## Source data

^^^^^^^^^^^^^^^^

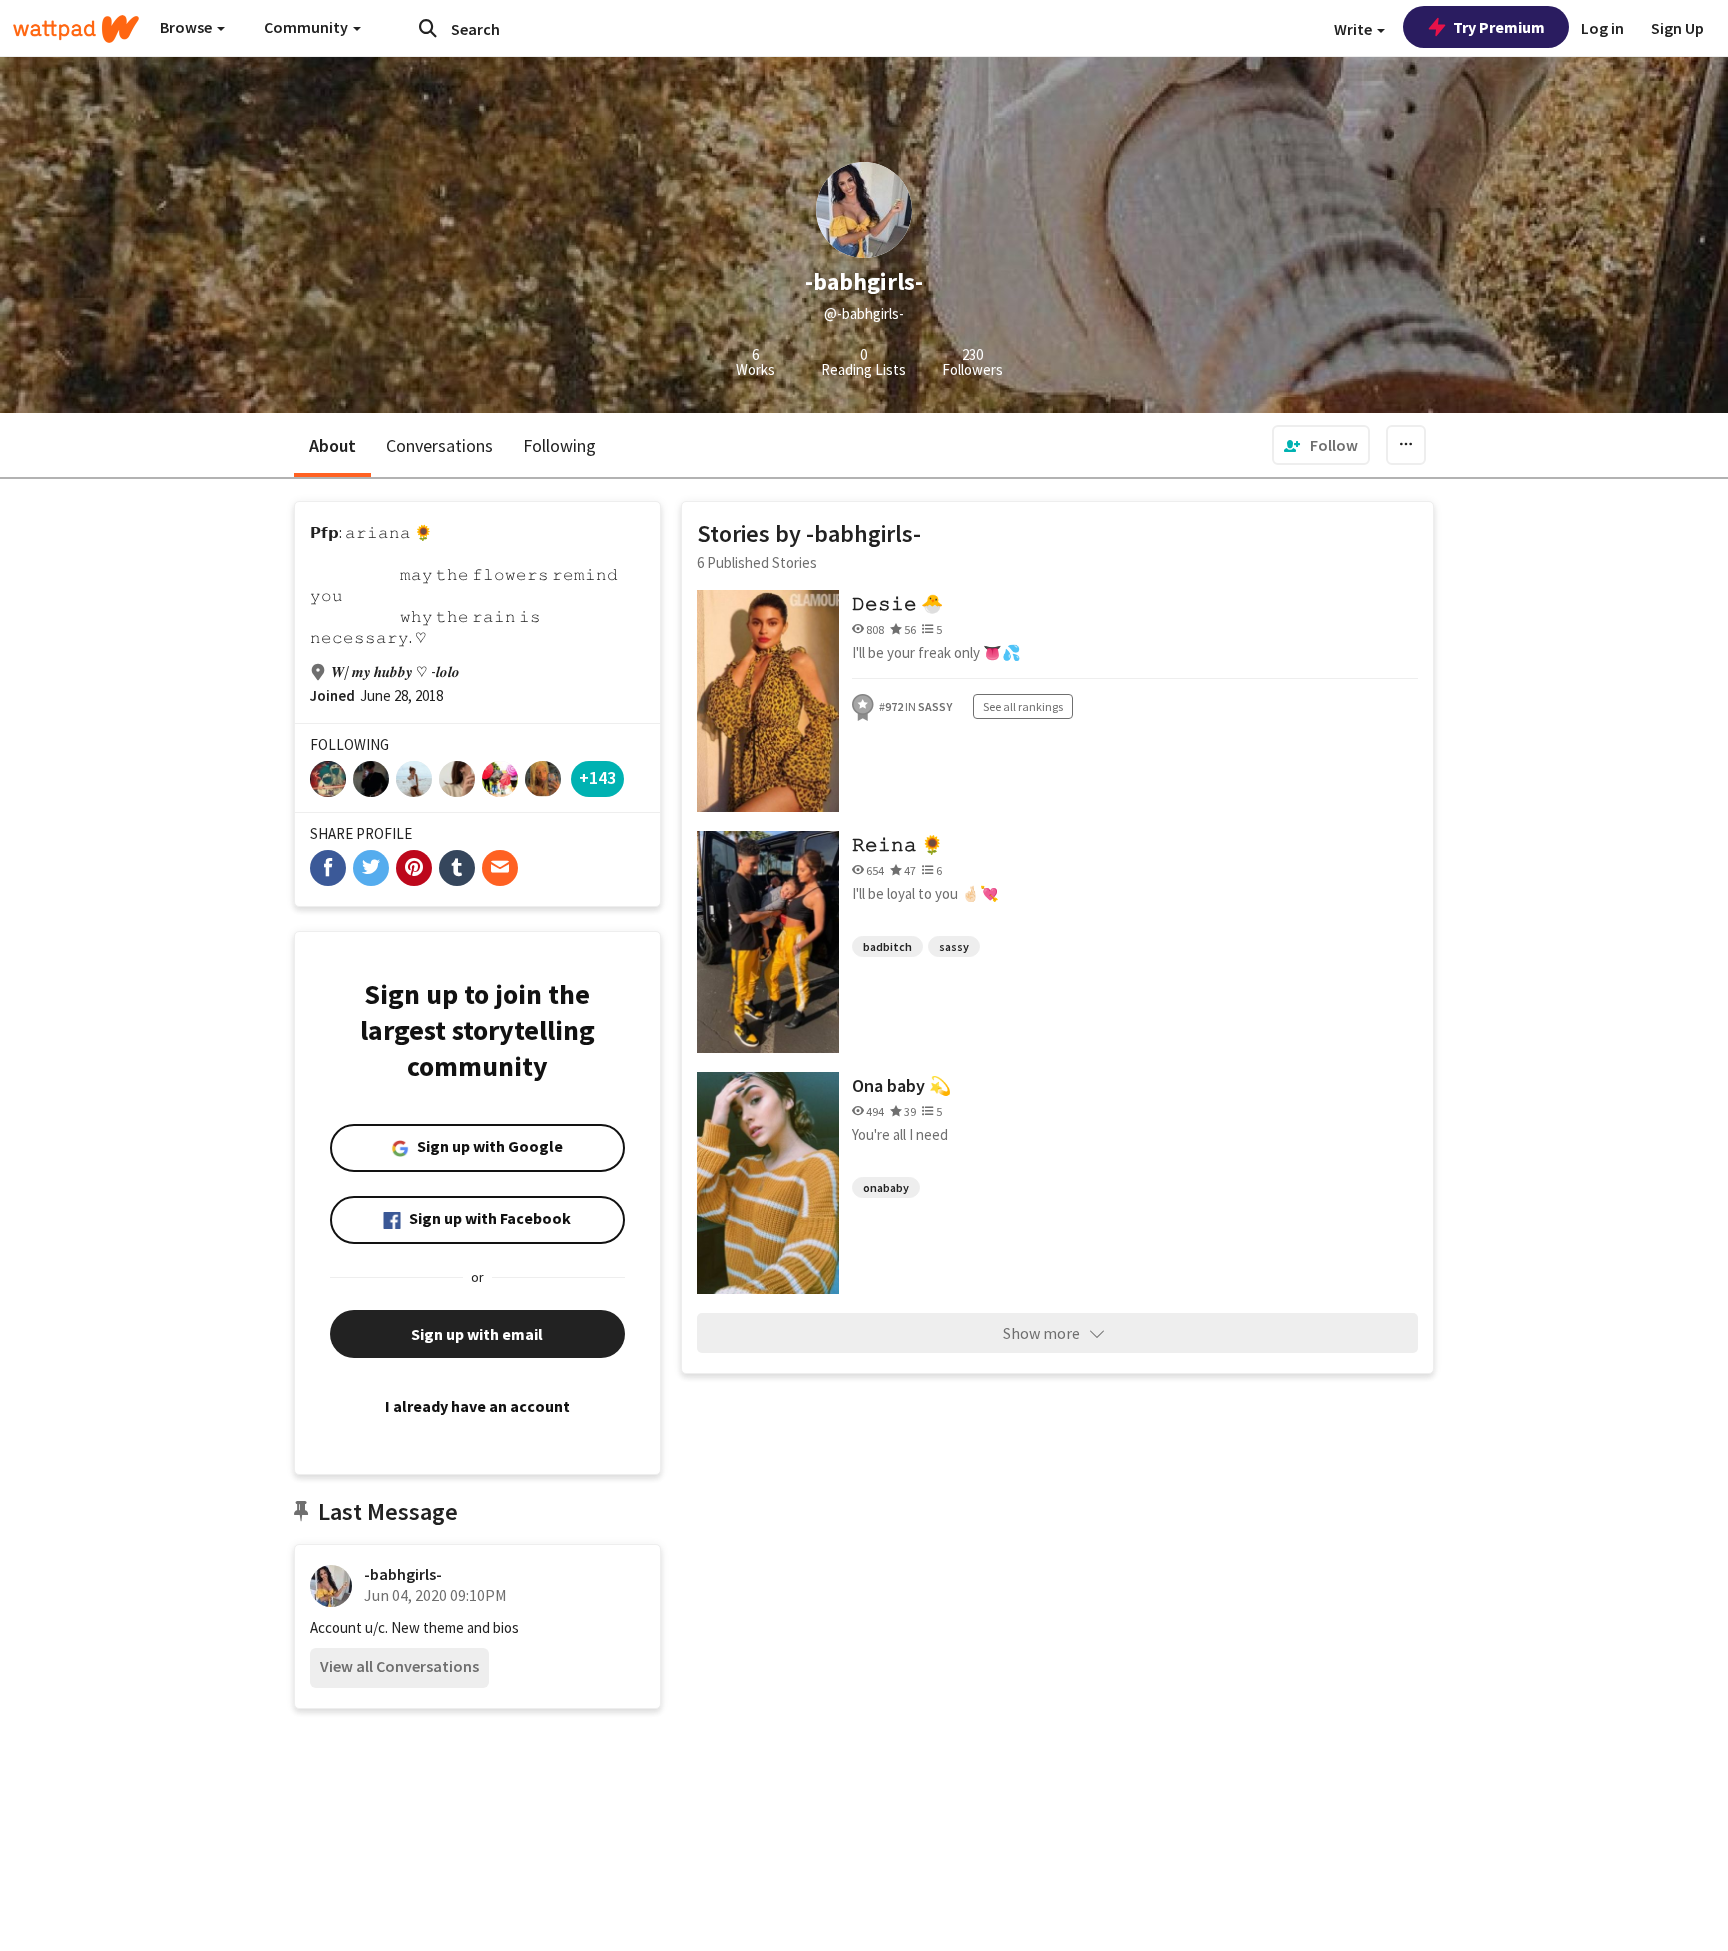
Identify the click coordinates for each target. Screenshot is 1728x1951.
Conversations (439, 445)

^^^^^^^^^^^^^^^^

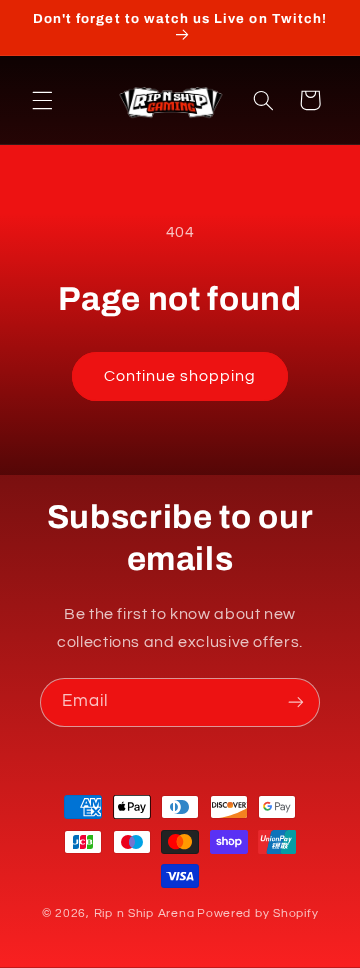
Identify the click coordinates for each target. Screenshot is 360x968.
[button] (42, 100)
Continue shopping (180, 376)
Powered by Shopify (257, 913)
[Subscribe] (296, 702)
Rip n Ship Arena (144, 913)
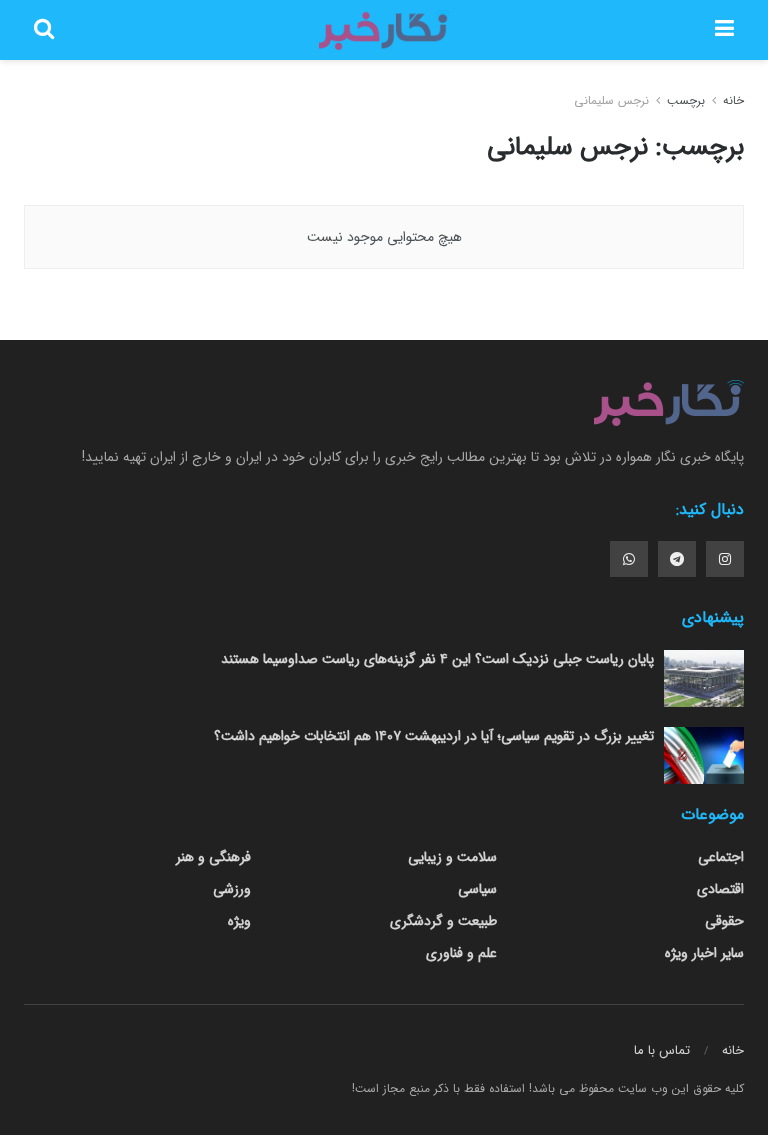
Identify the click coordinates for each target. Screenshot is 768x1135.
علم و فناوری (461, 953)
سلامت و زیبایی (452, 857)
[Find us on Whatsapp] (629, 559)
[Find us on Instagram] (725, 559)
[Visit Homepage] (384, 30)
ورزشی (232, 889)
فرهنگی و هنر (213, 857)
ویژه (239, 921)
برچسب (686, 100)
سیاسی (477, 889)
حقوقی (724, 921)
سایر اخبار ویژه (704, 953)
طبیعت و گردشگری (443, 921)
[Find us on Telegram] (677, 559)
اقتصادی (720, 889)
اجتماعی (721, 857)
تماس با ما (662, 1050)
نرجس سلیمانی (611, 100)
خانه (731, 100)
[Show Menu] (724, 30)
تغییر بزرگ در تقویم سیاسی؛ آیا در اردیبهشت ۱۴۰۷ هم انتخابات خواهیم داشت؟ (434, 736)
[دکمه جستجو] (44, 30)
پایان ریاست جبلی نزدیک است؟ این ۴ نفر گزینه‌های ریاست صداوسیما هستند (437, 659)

^^^^^^^^^^^^^^^^

## Brief
Please give back exactly the lines of the listing above that run from the one containing "تماس با ما (662, 1050)" through the one containing "پایان ریاست جبلی", and only those.

## Reply
تماس با ما (662, 1050)
نرجس سلیمانی (611, 100)
خانه (731, 100)
[Show Menu] (724, 30)
تغییر بزرگ در تقویم سیاسی؛ آیا در اردیبهشت ۱۴۰۷ هم انتخابات خواهیم داشت؟ (434, 736)
[دکمه جستجو] (44, 30)
پایان ریاست جبلی نزدیک است؟ این ۴ نفر گزینه‌های ریاست صداوسیما هستند (437, 659)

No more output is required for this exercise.